The court on Wednesday added Nick Lyon's case to the May 4 docket, the same day it will hear arguments about whether another defendant is entitled to additional hearings in Genesee County to challenge the evidence against her.
Nine people, including former Gov. Rick Snyder, were indicted by a judge who was serving as a grand juror while considering evidence presented by the attorney general's office. It's a very unusual way for prosecutors to charge people in Michigan.
Lyon, the former state health director, is charged with involuntary manslaughter under a theory that he failed to timely alert the public about a Legionnaires' disease outbreak that was occurring when Flint was using the Flint River as a water source.
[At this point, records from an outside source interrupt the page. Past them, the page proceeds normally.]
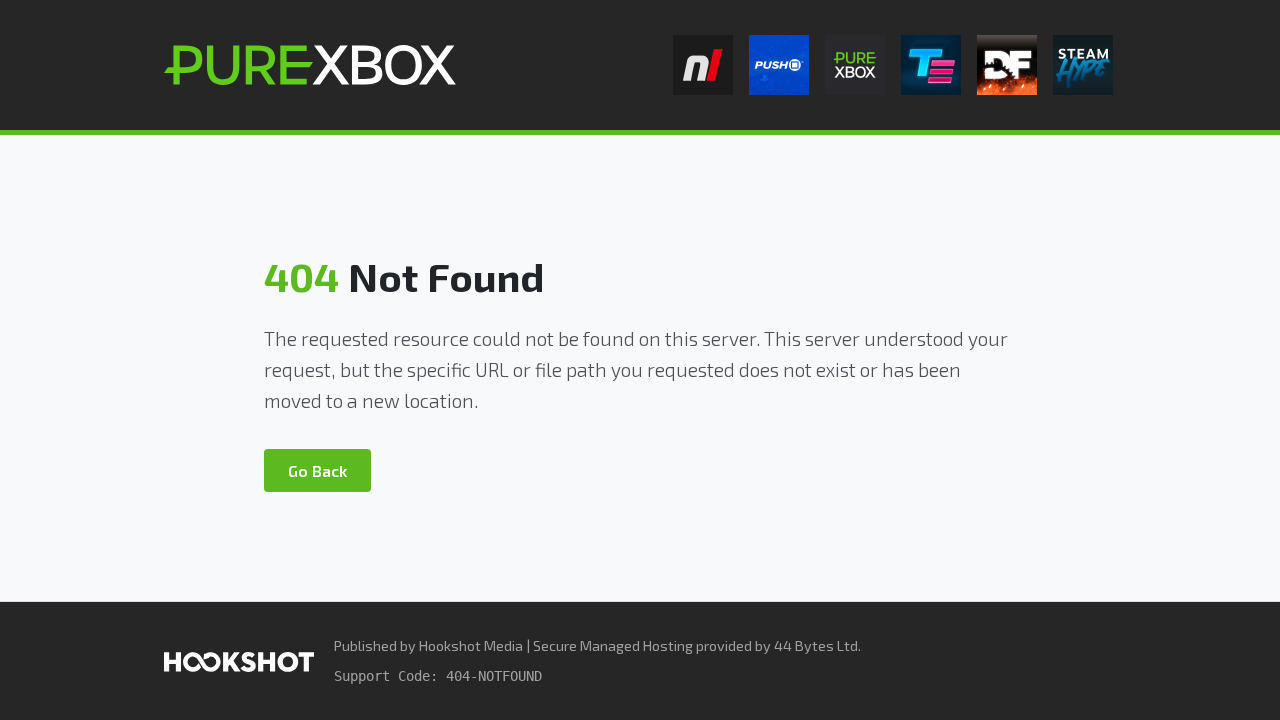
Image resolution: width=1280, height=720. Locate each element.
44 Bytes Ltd (816, 645)
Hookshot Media (471, 645)
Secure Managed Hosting (613, 645)
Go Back (317, 470)
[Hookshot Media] (239, 660)
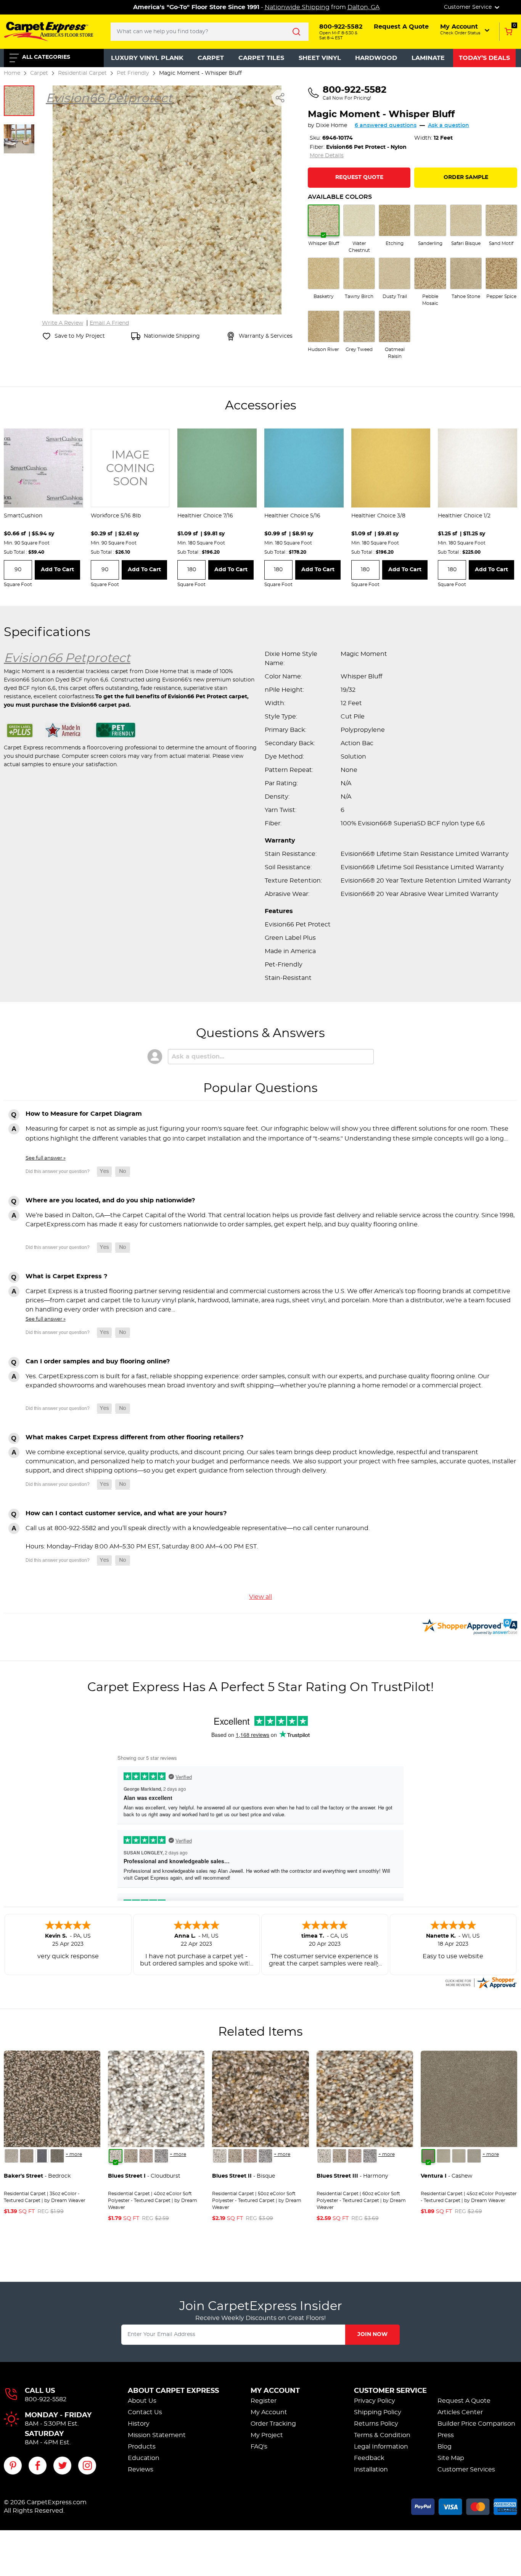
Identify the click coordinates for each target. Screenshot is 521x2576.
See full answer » (46, 1158)
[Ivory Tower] (146, 2156)
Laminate (428, 58)
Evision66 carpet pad (100, 705)
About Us (142, 2401)
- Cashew (446, 2176)
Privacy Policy (374, 2401)
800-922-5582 (45, 2399)
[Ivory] (459, 2156)
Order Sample (466, 177)
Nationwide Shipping (297, 7)
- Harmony (352, 2176)
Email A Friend (109, 323)
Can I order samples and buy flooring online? (98, 1361)
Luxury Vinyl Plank (147, 58)
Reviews (140, 2469)
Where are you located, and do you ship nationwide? (110, 1200)
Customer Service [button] (468, 7)
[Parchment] (474, 2156)
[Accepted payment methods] (464, 2505)
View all (260, 1597)
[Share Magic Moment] (280, 97)
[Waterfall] (161, 2156)
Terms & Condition (382, 2435)
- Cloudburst (144, 2176)
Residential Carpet (82, 73)
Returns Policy (376, 2424)
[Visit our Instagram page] (87, 2466)
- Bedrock (37, 2176)
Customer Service (390, 2391)
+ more (74, 2154)
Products (142, 2447)
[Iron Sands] (57, 2156)
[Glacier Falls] (11, 2156)
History (139, 2424)
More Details (327, 155)
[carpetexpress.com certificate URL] (480, 1981)
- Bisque (243, 2176)
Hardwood (376, 58)
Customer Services (466, 2469)
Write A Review (62, 323)
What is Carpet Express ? (66, 1276)
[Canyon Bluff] (27, 2156)
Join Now (372, 2334)
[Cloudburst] (115, 2156)
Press (445, 2435)
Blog (444, 2447)
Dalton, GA (363, 7)
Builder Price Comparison (476, 2424)
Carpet (211, 58)
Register (264, 2401)
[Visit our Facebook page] (38, 2466)
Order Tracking (273, 2424)
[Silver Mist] (131, 2156)
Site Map (450, 2458)
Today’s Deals (484, 58)
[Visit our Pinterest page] (13, 2466)
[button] (465, 29)
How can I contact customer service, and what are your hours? (126, 1513)
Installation (371, 2469)
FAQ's (259, 2447)
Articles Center (460, 2412)
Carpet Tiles (261, 58)
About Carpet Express (173, 2391)
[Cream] (443, 2156)
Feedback (369, 2458)
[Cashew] (428, 2156)
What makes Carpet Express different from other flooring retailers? (134, 1437)
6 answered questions (385, 125)
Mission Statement (157, 2435)
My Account (275, 2391)
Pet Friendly (133, 73)
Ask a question (448, 125)
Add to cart (57, 569)
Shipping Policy (377, 2412)
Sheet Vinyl (320, 58)
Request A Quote (463, 2401)
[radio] (323, 226)
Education (143, 2458)
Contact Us (145, 2412)
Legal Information (381, 2447)
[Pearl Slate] (42, 2156)
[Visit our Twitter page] (62, 2466)
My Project (267, 2435)
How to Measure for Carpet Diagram (84, 1114)
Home (12, 73)
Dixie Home (331, 125)
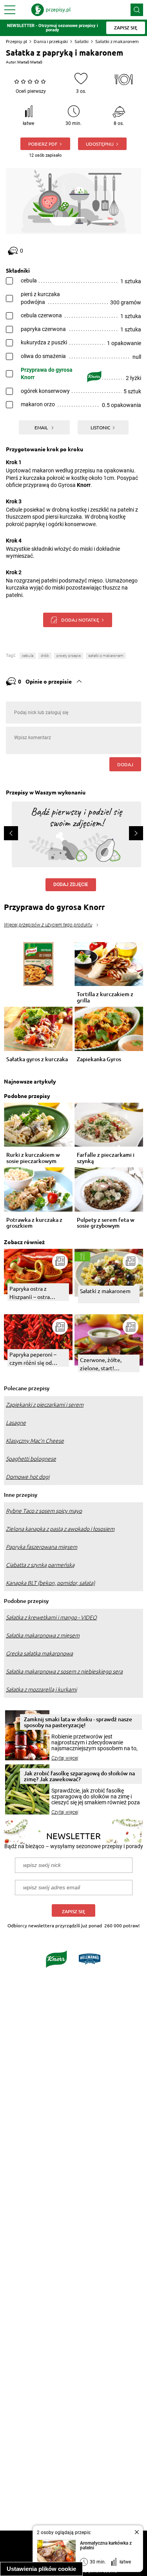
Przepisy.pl (16, 41)
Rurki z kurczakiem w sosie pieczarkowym (33, 1158)
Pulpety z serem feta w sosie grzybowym (105, 1223)
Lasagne (16, 1423)
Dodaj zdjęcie (70, 884)
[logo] (50, 10)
At the same time, in 2014-15, lead was contaminating the city's water system because the water wasn't treated to reduce its corrosive impact on old pipes.
Attorneys for Lyon asked the Supreme Court to reach over the Court of Appeals and immediately get involved.
The one-man grand jury has “resulted in constitutional and statutory violations that are causing irreparable harm not only to these defendants but more broadly to the criminal justice process,” Chip Chamberlain and John Bursch wrote.
An email seeking comment was sent to the attorney general's office.